=== What you have to do ===
Return the listing below unchanged, but without pictures.

=== Provided material ===
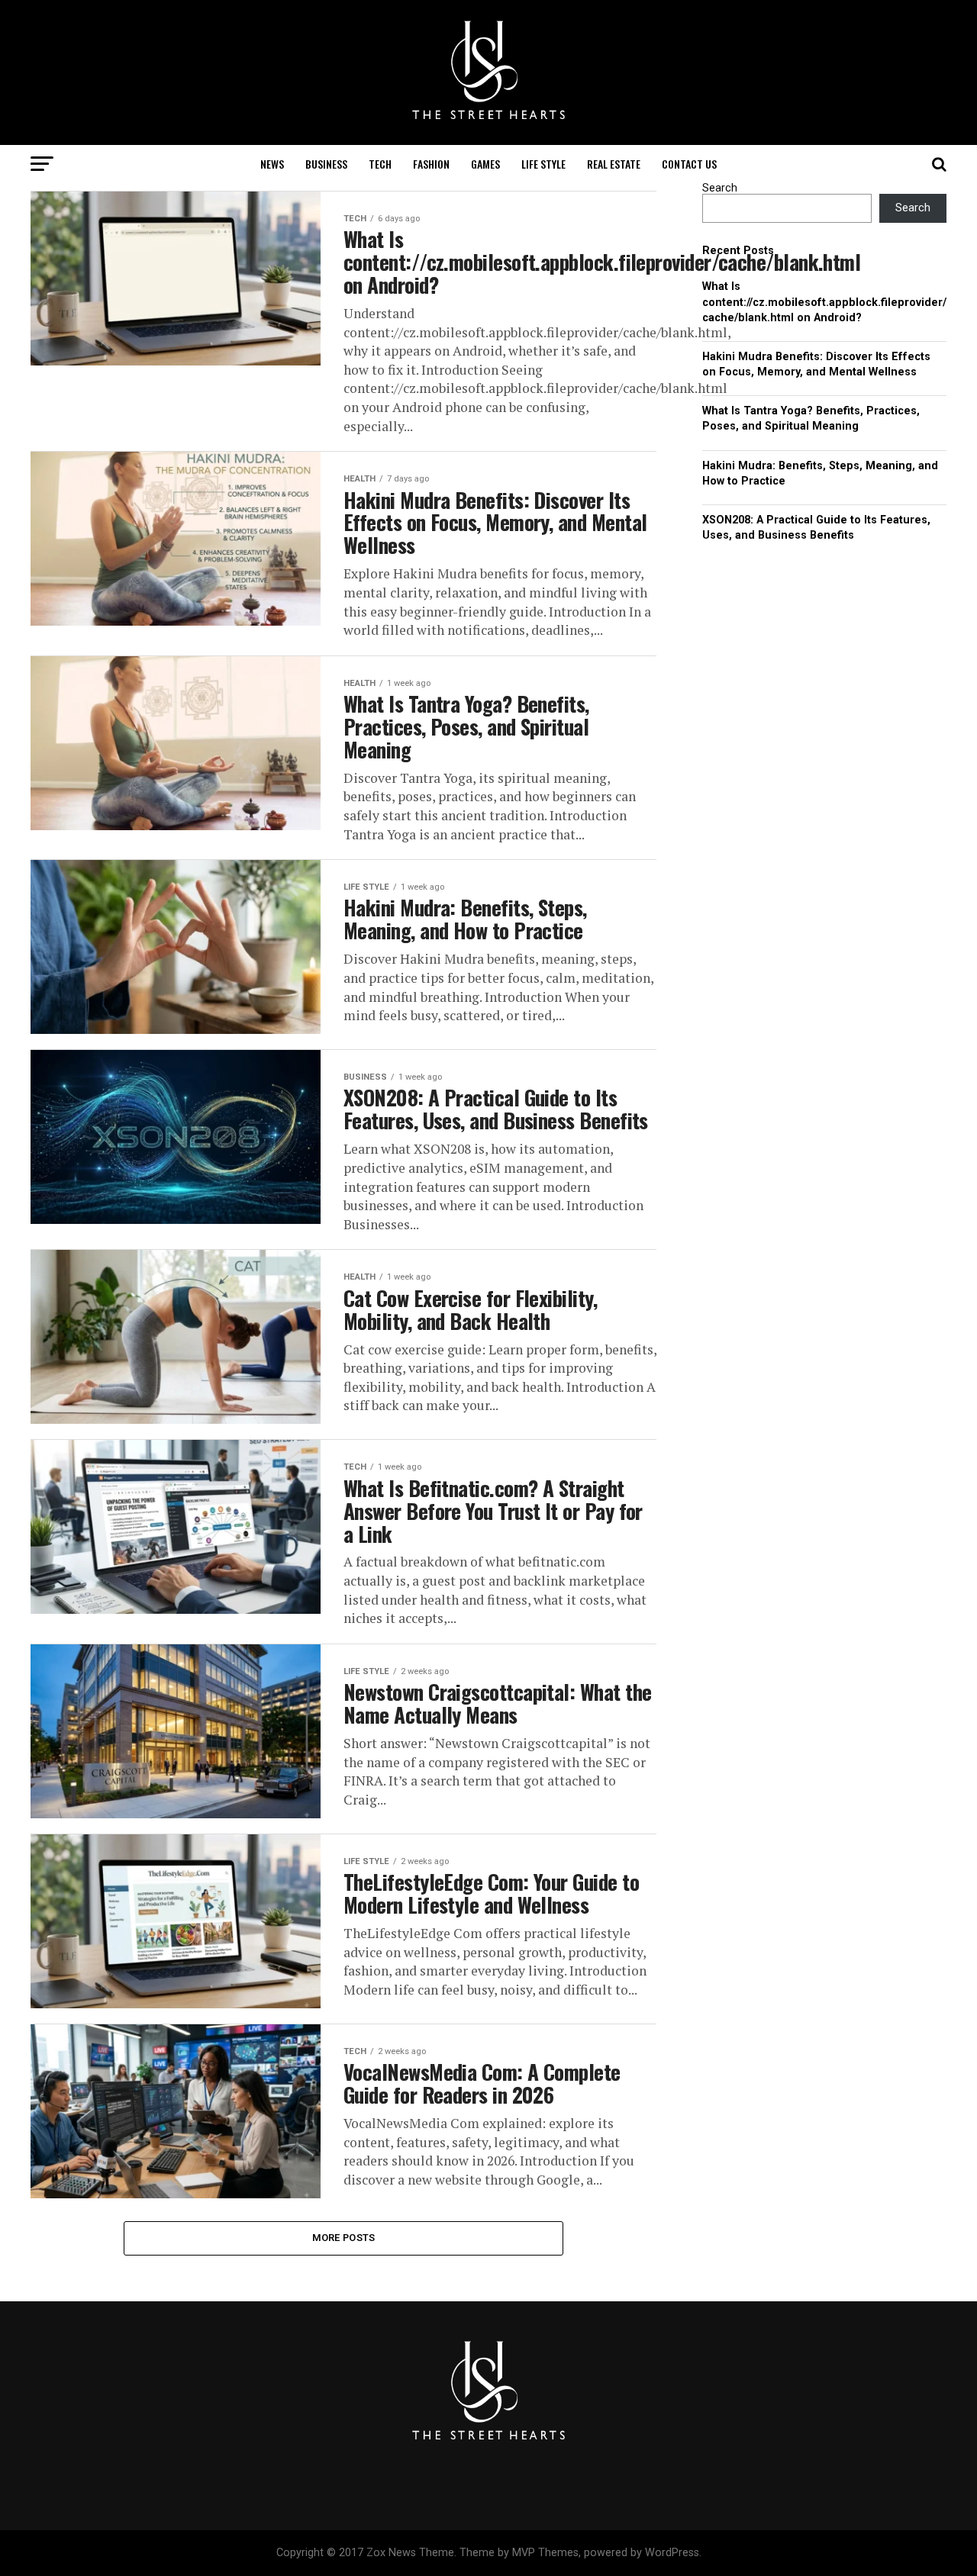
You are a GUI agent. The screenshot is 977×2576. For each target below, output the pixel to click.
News (272, 164)
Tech (380, 164)
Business (326, 164)
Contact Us (689, 164)
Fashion (431, 164)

=== Written solution ===
You are a GUI agent. The screenshot is 977×2576. For each target below, output the pixel to click.
News (272, 164)
Tech (380, 164)
Business (326, 164)
Contact Us (689, 164)
Fashion (431, 164)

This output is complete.